Your task
Output, without any change, the part of the records that opens with the line containing "The width and height of the screenshot is (1024, 479)." and runs to the end of the records.

[Some records]

====

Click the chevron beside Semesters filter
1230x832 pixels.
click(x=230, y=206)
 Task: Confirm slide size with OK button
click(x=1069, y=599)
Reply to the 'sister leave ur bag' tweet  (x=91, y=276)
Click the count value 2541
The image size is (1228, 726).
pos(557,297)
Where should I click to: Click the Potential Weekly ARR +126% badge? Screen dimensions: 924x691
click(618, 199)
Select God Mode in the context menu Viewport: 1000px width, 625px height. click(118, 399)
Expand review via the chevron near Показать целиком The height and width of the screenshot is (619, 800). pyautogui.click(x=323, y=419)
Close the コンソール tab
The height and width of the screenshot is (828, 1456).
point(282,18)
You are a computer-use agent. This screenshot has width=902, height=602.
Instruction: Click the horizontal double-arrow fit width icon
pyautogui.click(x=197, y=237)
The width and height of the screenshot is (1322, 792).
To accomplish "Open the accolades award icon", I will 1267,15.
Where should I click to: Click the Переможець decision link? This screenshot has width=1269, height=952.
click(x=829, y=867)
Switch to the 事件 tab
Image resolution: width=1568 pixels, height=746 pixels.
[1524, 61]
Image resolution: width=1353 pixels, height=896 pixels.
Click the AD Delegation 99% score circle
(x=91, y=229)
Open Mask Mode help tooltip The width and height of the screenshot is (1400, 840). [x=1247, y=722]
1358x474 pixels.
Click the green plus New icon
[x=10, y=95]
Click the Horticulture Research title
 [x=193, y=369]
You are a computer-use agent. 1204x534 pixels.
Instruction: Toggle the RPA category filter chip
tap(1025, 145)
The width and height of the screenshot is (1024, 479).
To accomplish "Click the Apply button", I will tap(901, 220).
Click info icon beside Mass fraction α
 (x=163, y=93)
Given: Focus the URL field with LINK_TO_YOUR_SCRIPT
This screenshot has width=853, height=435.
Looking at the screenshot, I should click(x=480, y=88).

====

Exercise response
The width and height of the screenshot is (1024, 479).
To accomplish "Click the Apply button", I will tap(901, 220).
Click info icon beside Mass fraction α
 (x=163, y=93)
Given: Focus the URL field with LINK_TO_YOUR_SCRIPT
This screenshot has width=853, height=435.
Looking at the screenshot, I should click(x=480, y=88).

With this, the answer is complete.